LLMs sometimes generate factually hallucinated summaries, which can be extremely harmful in the clinical domain.
We propose a new pipeline using ChatGPT instead of human experts to generate high-quality feedback data.
- Score: 7.765365251963273
- License: http://arxiv.org/licenses/nonexclusive-distrib/1.0/
- Abstract: Large Language Models (LLMs) like the GPT and LLaMA families have
demonstrated exceptional capabilities in capturing and condensing critical
contextual information and achieving state-of-the-art performance in the
summarization task. However, community concerns about these models'
hallucination issues continue to rise.
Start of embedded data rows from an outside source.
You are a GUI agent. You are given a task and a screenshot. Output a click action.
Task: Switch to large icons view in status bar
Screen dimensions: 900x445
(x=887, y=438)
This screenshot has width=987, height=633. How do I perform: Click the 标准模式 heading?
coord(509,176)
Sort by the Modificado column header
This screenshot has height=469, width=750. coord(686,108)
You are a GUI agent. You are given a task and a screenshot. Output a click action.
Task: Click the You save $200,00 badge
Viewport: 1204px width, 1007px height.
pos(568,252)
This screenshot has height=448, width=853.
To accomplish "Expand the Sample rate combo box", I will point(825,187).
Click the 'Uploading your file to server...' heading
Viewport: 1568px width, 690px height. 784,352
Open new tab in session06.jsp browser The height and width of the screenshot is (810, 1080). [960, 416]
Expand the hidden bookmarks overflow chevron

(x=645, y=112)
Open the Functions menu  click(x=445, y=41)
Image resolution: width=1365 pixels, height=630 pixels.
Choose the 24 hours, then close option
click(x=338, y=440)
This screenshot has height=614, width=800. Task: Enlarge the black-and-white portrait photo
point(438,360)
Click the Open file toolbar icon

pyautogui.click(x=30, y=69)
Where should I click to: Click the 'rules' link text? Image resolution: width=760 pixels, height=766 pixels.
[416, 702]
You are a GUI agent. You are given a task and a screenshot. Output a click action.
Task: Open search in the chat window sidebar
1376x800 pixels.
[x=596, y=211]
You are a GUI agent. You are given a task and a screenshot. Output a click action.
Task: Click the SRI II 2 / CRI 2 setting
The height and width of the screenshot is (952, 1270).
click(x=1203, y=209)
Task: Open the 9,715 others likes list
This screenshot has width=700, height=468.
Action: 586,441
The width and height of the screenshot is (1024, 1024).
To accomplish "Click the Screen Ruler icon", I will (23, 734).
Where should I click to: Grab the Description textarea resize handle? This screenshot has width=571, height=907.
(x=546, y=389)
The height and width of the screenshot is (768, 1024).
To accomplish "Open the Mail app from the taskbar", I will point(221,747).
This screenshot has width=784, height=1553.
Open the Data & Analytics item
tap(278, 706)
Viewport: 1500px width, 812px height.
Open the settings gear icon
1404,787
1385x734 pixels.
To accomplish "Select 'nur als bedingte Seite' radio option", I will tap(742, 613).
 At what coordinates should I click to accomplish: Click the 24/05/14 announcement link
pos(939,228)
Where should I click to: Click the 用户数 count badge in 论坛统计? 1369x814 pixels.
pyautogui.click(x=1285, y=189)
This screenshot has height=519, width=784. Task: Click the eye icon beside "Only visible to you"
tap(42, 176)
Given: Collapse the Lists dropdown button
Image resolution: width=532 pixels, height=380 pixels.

LLMs sometimes generate factually
hallucinated summaries, which can be extremely harmful in the clinical domain
NLP tasks (e.g., clinical note summarization), where factually incorrect
statements can lead to critically erroneous diagnoses. Fine-tuning LLMs using
human feedback has shown the promise of aligning LLMs to be factually
consistent during generation, but such training procedure requires high-quality
human-annotated data, which can be extremely expensive to get in the clinical
domain. In this work, we propose a new pipeline using ChatGPT instead of human
experts to generate high-quality feedback data for improving factual
consistency in the clinical note summarization task. We focus specifically on
edit feedback because recent work discusses the shortcomings of human alignment
via preference feedback in complex situations (such as clinical NLP tasks that
require extensive expert knowledge), as well as some advantages of collecting
edit feedback from domain experts. In addition, although GPT has reached the
expert level in many clinical NLP tasks (e.g., USMLE QA), there is not much
previous work discussing whether GPT can generate expert-level edit feedback
for LMs in the clinical note summarization task. We hope to fill this gap.
Finally, our evaluations demonstrate the potential use of GPT edits in human
alignment, especially from a factuality perspective.